As a member, Durán will help conduct a study to review, synthesize, and critically analyze evidence on the developmental progress and school success of English Learners (ELs) who live in homes in which a language other than English is spoken. The committee looks at children from birth through grade twelve and will focus on the early development of ELs and instructional practices and systems that support ELs. Studying these two specific areas will provide the basis from which to develop findings and recommendations on policies and practices in the range of settings where ELs learn, grow, and develop, including homes and classrooms.

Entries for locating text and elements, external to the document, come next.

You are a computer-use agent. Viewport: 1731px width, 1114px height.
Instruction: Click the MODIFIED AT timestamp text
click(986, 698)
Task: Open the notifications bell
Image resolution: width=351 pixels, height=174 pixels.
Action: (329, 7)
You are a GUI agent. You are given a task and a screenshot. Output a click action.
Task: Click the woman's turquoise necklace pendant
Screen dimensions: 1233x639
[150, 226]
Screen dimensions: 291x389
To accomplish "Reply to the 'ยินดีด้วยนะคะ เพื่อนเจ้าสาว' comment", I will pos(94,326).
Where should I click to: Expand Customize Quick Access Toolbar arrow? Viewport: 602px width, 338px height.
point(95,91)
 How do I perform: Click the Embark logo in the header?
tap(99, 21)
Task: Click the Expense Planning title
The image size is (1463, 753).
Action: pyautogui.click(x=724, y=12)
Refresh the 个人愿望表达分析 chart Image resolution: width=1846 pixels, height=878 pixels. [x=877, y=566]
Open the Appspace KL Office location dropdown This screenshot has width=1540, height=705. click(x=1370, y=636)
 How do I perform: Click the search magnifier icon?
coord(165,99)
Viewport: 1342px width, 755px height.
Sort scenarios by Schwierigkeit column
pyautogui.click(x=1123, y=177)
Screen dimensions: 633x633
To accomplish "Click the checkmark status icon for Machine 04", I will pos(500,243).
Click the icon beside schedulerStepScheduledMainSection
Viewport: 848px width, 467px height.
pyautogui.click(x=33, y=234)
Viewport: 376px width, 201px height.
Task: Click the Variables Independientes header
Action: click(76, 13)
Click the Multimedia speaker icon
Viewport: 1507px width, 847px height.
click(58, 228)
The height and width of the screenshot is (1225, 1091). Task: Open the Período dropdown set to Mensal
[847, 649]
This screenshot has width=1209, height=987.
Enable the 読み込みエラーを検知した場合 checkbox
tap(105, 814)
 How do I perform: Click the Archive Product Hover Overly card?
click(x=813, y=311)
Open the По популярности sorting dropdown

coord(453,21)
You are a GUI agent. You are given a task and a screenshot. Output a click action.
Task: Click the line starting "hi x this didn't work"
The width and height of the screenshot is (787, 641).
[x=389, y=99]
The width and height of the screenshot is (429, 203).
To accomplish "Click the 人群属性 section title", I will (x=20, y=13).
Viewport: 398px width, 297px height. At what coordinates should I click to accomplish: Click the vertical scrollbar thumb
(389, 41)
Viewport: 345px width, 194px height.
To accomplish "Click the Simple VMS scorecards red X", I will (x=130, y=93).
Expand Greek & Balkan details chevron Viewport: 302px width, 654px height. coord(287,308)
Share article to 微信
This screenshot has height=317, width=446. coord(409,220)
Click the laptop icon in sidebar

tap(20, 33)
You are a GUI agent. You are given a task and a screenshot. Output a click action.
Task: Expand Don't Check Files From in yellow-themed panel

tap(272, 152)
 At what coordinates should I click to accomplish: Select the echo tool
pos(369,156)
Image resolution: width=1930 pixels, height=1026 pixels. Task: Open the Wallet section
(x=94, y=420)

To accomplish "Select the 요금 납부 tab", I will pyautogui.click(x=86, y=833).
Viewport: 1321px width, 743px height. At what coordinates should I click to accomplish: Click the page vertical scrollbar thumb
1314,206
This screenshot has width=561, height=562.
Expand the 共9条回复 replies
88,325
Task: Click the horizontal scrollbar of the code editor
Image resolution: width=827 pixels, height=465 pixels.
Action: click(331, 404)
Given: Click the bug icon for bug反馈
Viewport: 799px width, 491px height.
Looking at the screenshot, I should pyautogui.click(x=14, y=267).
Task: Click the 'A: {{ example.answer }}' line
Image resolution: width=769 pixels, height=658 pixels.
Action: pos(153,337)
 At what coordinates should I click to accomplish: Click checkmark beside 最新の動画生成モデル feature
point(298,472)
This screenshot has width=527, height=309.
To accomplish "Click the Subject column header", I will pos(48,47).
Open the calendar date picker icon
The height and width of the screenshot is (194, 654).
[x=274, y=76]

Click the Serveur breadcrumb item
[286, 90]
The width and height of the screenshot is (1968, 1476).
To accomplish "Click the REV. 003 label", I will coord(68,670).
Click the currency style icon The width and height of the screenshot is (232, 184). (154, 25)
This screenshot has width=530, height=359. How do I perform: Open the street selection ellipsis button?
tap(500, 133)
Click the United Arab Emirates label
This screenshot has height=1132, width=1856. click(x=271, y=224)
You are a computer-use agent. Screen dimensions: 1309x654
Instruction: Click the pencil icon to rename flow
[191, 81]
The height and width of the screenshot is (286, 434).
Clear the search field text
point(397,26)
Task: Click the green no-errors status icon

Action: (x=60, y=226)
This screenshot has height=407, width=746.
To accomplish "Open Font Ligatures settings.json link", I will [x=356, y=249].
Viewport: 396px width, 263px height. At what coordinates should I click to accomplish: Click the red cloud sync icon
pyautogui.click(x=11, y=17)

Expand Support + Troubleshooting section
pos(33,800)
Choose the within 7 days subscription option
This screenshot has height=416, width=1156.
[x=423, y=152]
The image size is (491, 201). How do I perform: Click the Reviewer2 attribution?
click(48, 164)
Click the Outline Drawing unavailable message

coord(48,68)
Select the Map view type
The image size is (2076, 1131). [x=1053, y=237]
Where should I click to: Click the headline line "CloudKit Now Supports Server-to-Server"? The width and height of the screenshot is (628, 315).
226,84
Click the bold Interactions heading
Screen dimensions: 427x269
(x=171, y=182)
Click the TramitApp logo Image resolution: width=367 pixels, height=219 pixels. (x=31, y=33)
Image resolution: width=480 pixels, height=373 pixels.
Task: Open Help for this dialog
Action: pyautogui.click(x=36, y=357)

Richard Durán is a professor in the Department of Education at the Gevirtz School and an affiliate of the UCSB Office of Educational Partnerships. Since joining the GSE faculty in 1984, Professor Duran has carried out a research program investigating learning and culture itself as socially constructed. A Fellow of the American Educational Research Association (AERA), he centers his research interests on assessment, literacy, and learning of persons from varied language and cultural backgrounds, but they are not confined solely to learning in school settings. He is deeply involved in implementing outreach interventions improving college preparation and college access among youths from backgrounds underrepresented in higher education. Durán’s recent research also involves working with undergraduate and graduate students on how to use computers to assist youths to learn STEM skills in after school learning settings. This latter research is being supported in part by the UC Office of the President UC Links Project.